This project implements an end-to-end Optical Character Recognition (OCR) system for transcribing 17th-century Spanish printed texts using a CRNN (Convolutional Recurrent Neural Network) architecture with CTC loss.
The system is trained on the RODRIGO corpus (~15,000 line images) and is designed to handle historical typography, ligatures, and diacritics found in early modern manuscripts.
- End-to-end OCR pipeline using CNN + BiLSTM + CTC Loss
- No character-level annotations required (sequence learning via CTC)
- Handles historical Spanish text with diacritics and ligatures
- Beam search decoding with optional lexicon constraints
- LLM-based post-processing for error correction (Gemini / GPT-4o-mini)
- Evaluation using CER (Character Error Rate) and WER (Word Error Rate)
- CNN (VGG-style): Extracts spatial features from text-line images
- BiLSTM: Models sequential dependencies in both directions
- CTC Loss: Enables alignment-free training for variable-length sequences
A CRNN architecture is used because it enables sequence recognition from images without requiring character-level segmentation:
- CNN extracts column-wise visual features (strokes, shapes, typography)

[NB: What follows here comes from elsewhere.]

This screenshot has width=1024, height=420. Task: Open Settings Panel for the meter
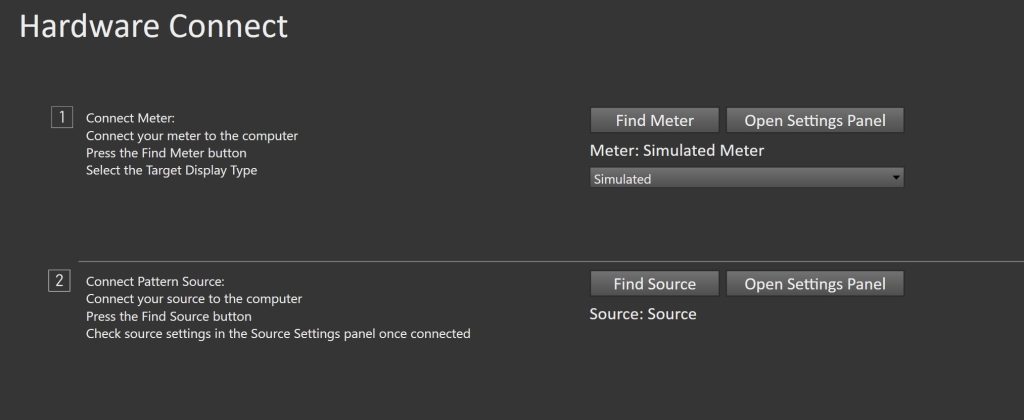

- BiLSTM captures contextual dependencies and ligatures
- CTC loss aligns predictions with text sequences without explicit alignment
A lightweight LLM (Gemini / GPT-4o-mini) is used as a post-processing step:
- Corrects common OCR errors (e.g., rn → m, 0 → o, I → l)
- Improves linguistic coherence and spelling
- Does not replace the OCR model — only refines outputs
-
CER (Character Error Rate):
Measures character-level edit distance
→ Primary metric for OCR performance -
WER (Word Error Rate):
Measures word-level errors
→ Sensitive to spacing and segmentation
Evaluation is performed:
- Before LLM correction
- After LLM correction
A morphology + contour-based approach is used to:
- Detect main text regions
- Remove marginalia, headers, and noise
- Ensure model processes only relevant content
- RODRIGO OCR Dataset (Zenodo)
- ~15,000 line images from 16th–17th century Spanish texts
pip install -r requirements.txt